Year of Mercy: Fostering relations with people of other faiths

By Rev Walter Fogarty, Chairman of the Diocesan Interfaith Commission

As the Church prepares for the Jubilee Year of Mercy, which begins on 8 December this year, the Diocese of Parramatta has announced a newly reformed Diocesan Interfaith Commission to foster relations with peoples of other faiths.

Previously, such relations were overseen by the Commission for Ecumenism and Interfaith Dialogue.

In separating the two aspects of the previous commission, the Diocese stresses the importance of, and focus that needs to be given to, both areas in its mission within Western Sydney.

The work of the new Interfaith Commission will focus on two broad areas: developing and strengthening dialogue between the Diocese and other faiths; and promoting a greater understanding among Catholics of Church teaching on interfaith relations.

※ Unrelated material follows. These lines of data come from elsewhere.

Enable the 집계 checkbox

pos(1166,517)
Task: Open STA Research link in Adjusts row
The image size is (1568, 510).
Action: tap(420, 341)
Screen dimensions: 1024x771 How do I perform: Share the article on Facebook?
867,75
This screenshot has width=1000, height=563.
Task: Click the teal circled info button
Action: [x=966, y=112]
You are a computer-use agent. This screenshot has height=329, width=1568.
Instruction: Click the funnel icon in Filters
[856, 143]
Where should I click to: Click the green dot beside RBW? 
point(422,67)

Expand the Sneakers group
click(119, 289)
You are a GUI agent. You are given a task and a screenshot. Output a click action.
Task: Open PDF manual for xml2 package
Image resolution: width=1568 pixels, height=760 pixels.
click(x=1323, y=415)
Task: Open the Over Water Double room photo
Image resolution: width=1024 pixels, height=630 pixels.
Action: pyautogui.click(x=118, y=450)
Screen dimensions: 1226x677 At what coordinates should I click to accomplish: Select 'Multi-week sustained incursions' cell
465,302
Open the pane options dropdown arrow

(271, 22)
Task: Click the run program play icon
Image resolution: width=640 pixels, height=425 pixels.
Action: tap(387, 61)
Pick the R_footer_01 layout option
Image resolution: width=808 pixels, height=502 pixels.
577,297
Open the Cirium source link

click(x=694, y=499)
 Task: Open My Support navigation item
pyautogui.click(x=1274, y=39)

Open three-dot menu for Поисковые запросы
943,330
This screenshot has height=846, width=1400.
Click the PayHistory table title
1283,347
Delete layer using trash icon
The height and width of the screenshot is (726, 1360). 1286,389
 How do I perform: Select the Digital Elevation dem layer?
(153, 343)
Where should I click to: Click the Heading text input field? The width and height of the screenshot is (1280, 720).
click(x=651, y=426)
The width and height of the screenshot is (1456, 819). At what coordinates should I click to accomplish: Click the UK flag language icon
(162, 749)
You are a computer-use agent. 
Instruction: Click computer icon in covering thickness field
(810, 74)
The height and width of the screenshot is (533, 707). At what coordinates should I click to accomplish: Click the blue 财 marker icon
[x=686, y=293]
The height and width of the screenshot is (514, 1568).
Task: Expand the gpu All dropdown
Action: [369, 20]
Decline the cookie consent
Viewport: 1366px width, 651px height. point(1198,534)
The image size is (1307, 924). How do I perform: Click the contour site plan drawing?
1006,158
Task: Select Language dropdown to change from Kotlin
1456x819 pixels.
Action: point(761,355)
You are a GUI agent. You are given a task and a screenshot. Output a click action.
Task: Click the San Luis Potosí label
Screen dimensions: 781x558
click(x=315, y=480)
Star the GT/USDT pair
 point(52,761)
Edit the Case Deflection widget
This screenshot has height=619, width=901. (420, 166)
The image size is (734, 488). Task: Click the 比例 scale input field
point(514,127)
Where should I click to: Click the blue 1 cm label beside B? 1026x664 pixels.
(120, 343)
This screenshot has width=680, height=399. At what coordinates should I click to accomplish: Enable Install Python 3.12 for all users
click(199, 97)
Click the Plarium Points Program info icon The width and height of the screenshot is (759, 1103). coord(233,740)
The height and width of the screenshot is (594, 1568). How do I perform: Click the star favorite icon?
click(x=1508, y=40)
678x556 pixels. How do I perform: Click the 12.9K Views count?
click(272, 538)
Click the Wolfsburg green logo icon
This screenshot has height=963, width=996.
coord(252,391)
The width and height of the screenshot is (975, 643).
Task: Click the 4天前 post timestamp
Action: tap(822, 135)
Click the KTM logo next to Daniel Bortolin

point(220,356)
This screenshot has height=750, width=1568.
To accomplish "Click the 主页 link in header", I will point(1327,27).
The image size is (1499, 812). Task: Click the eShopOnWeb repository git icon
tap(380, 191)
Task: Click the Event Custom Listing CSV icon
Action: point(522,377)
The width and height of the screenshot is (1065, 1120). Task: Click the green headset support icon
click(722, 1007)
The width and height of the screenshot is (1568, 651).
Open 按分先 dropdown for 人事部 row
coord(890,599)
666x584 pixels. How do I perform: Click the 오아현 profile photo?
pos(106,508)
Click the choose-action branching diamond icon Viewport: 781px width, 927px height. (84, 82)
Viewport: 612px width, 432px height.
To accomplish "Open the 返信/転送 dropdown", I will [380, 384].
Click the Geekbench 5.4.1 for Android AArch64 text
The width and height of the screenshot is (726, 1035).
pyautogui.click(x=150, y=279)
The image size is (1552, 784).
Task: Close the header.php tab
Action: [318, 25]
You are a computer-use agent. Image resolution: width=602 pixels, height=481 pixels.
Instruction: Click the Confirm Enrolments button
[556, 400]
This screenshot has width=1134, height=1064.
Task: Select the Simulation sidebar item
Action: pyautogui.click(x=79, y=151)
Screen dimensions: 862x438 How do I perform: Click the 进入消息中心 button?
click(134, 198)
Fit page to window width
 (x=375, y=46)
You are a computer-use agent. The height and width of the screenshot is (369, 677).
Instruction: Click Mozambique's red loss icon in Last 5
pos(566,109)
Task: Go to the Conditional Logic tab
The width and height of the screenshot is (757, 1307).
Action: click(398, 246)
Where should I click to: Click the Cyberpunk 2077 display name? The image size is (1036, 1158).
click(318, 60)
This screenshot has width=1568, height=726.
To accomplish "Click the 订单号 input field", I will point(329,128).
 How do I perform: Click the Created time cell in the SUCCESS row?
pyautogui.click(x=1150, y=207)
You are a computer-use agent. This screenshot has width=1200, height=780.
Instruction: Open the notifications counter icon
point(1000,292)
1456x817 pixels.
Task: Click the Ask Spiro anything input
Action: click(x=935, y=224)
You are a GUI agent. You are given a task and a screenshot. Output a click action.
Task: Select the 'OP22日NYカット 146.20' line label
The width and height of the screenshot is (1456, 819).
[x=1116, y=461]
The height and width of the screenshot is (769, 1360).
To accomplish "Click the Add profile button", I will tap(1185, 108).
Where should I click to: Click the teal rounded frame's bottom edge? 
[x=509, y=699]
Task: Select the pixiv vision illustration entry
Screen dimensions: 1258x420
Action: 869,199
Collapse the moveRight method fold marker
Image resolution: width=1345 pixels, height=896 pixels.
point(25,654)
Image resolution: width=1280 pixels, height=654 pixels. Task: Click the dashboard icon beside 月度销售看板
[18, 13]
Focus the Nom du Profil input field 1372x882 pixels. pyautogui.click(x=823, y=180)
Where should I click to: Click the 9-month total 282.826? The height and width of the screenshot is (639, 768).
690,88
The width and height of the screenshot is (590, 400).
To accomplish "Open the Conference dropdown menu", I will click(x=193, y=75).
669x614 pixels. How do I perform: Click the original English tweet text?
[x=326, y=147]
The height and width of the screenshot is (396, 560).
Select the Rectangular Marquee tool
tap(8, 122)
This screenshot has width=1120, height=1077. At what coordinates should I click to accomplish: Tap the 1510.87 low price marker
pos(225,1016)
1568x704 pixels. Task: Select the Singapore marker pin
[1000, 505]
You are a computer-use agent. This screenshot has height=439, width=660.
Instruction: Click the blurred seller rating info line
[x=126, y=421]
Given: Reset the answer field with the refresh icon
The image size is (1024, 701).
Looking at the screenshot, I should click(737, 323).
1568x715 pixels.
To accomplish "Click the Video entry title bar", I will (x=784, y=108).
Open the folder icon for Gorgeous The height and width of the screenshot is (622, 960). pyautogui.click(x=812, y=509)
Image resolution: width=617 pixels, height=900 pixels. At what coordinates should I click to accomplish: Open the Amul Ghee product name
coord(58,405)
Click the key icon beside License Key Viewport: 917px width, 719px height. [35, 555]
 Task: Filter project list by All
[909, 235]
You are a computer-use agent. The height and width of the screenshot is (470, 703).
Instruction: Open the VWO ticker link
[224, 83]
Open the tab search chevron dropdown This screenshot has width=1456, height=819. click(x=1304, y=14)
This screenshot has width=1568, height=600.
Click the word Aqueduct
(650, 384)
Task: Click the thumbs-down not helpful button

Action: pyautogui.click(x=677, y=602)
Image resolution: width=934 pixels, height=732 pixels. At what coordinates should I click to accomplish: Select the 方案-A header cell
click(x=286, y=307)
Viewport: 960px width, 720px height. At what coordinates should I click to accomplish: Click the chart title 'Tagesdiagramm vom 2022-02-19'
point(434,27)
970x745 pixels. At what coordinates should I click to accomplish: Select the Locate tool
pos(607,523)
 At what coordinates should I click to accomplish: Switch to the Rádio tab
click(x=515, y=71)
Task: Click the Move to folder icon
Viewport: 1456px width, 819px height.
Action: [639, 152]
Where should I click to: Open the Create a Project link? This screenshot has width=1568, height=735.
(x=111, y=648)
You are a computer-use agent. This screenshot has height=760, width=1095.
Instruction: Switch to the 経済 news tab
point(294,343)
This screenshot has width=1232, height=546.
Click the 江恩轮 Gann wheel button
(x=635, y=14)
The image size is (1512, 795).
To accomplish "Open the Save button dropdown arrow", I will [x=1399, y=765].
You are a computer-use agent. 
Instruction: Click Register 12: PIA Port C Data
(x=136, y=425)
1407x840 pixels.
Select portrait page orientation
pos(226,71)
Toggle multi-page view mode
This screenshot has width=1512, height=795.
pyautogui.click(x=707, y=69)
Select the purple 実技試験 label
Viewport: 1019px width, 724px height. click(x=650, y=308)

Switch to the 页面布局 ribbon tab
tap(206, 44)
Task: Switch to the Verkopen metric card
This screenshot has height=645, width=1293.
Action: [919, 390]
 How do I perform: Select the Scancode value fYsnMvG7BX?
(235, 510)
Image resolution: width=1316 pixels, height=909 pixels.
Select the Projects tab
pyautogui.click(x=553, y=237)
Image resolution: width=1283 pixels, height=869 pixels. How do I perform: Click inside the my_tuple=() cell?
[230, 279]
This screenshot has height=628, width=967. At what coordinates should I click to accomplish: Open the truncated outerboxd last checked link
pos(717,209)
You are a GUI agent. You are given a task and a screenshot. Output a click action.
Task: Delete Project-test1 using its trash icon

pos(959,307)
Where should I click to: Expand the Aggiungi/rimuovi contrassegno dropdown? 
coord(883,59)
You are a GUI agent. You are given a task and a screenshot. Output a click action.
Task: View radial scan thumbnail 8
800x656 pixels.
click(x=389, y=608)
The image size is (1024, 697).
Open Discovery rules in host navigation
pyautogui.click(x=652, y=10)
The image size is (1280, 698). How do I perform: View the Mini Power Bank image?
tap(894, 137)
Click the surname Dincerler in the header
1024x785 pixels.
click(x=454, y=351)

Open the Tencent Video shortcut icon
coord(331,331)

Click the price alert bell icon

The Commission will further the formal process of interfaith relations initiated by Vatican II, leading to formation of what is now known as the Pontifical Council for Interreligious Dialogue.

Laying the foundation for the Pontifical Council’s work, its earlier manifestation, the Secretariat for Non-Christians, saw that through its efforts “the Church extends a hand to our brothers and sisters on their way to God, who is the end of every human life”.

Australia’s Cardinal Edward Cassidy was active in the Church’s interfaith dialogue, especially as a past president of the Vatican’s Commission for Religious Relations with the Jews.

Cardinal Cassidy identified the Church’s early approach as twofold: promoting within the Church the new understanding of relation with other faiths as taught by Vatican II’s declaration Nostra Aetate; and, a conscious effort to develop dialogue with the aim of building trust and overcoming barriers.

The Pontifical Council, outlining the method it adopts towards dialogue, states genuine dialogue “is a two-way communication. It implies speaking and listening, giving and receiving, for mutual growth and enrichment. It includes witness to one’s own faith as well as an openness to that of the other. It is not a betrayal of mission of the Church, nor is it a new method of conversion to Christianity.”

St John Paul II reinforced this need for open dialogue in his encyclical Redemptoris Missio (1990). Interfaith dialogue, he wrote, can aid “the world to be renewed and to journey ever closer toward the kingdom”.

“Understood as a method and means of mutual knowledge and enrichment,” St John Paul teaches, “dialogue is not in opposition to the [Church’s] mission ad gentes [to the nations] … It is demanded by deep respect for everything that has been brought about in human beings by the Spirit … Through dialogue, the Church seeks to uncover the ‘seeds of the Word,’ a ‘ray of that truth which enlightens all men’’; these are found in individuals and in the religious traditions of mankind. Dialogue is based on hope and love, and will bear fruit in the Spirit. Other religions constitute a positive challenge for the Church: they stimulate her both to discover and acknowledge the signs of Christ’s presence and of the working of the Spirit, as well as to examine more deeply her own identity and to bear witness to the fullness of Revelation which she has received for the good of all.”

Pope Francis continues this teaching in the bull proclaiming the Year of Mercy, Misericordiae Vultus, declaring, “There is an aspect of mercy that goes beyond the confines of the Church. It relates us to Judaism and Islam … I trust that this Jubilee year celebrating the mercy of God will foster an encounter with these religions and with other noble religious traditions; may it open us to even more fervent dialogue so that we might know and understand one another better; may it eliminate every form of closed-mindedness and disrespect, and drive out every form of violence and discrimination.”

The members of the Diocesan Interfaith Commission, both lay and ordained, endeavour to assist in this often overlooked and misunderstood aspect of the Church’s mission, an endeavour given greater significance in the face of growing religious intolerance in our community.